Diabetes runs in both sides of my family so I’m trying to
learn more about prevention and treatment through diet for myself and loved
ones. Lately I’ve tried several diabetic-friendly recipes, with mixed results.
But this soup is mighty tasty, and it makes a ton!

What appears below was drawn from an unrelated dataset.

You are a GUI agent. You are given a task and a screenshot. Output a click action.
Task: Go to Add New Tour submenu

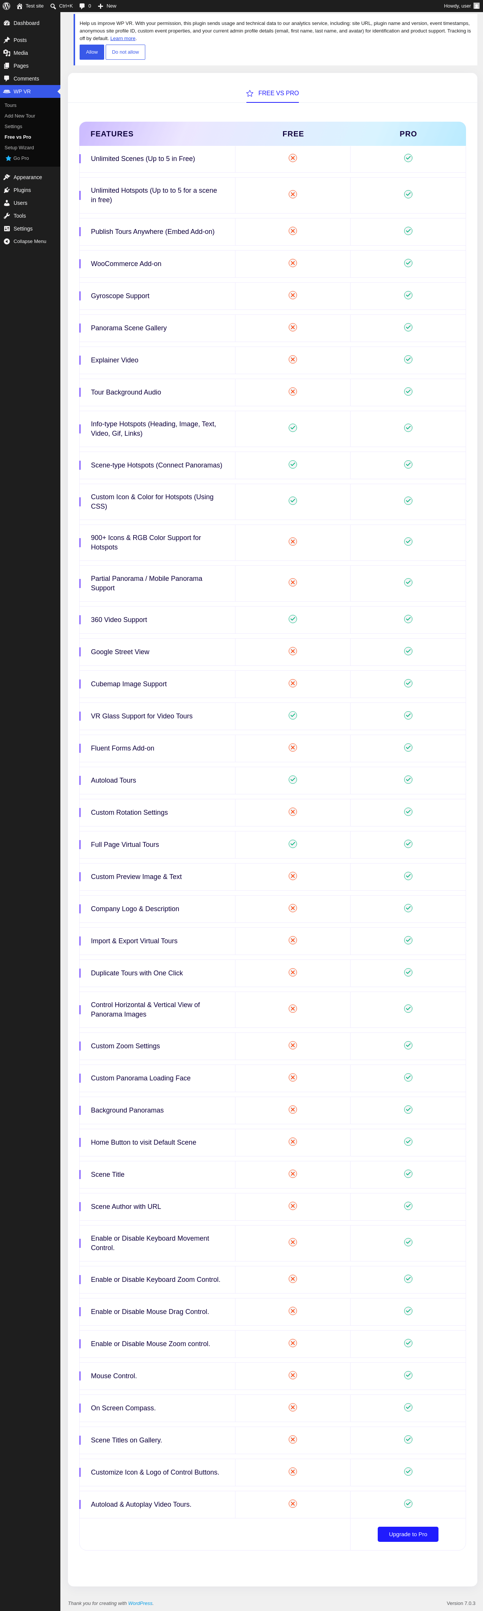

Minestrone is a traditional Italian dish made up of a
variety of ingredients. This dish is low-calorie, heart-healthy, and diabetic
friendly. Substitute vegetable stock for chicken stock to make this dish
vegetarian.
adapted from The Mediterranean Diabetic Cookbook by Amy Riolo
serves 10 (1-cup servings)
1 Tbsp EVOO
1 medium yellow onion, finely chopped
2 carrots, finely chopped
1 celery stalk, finely chopped
¼ cup flat-leaf parsley, chopped
6 cloves garlic, chopped
3 cups shredded green cabbage
1 Yukon gold potato, chopped into bite-size pieces
8 cups low-sodium organic chicken stock
2 zucchini, chopped into bite-size pieces
2 large tomatoes, chopped
½ lb. string beans, chopped into bite-size pieces
1 (15 oz.) can no-salt added cannellini beans
1 Tbsp balsamic vinegar
salt to taste
pepper to taste
½ cup freshly grated Parmesan cheese
to make your soup:
*heat olive oil over medium heat
*sauté onion, carrots, celery for 5 minutes
*add parsley and garlic, cook for another minute
*stir in cabbage, potatoes, and chicken stock, bring to boil
*stir in zucchini, tomatoes, green beans, cannellini beans,
and vinegar
*cover and simmer for 40 minutes to one hour
*add salt and pepper to taste
*blend half of soup with an immersion blender
serving suggestions:
hot, topped with Parmesan cheese
nutrition per serving:
exchanges: ½ starch, 2 vegetable, ½ fat
calories: 130
fat calories: 30
total fat: 3.5g
sat. fat: 1.1g
cholesterol: 5mg
sodium: 475mg
total carbs: 19g
dietary fiber: 5g
sugars: 5g
protein: 8g
Awesome! This was delicious and I was planning to hit you up for the recipe anyway!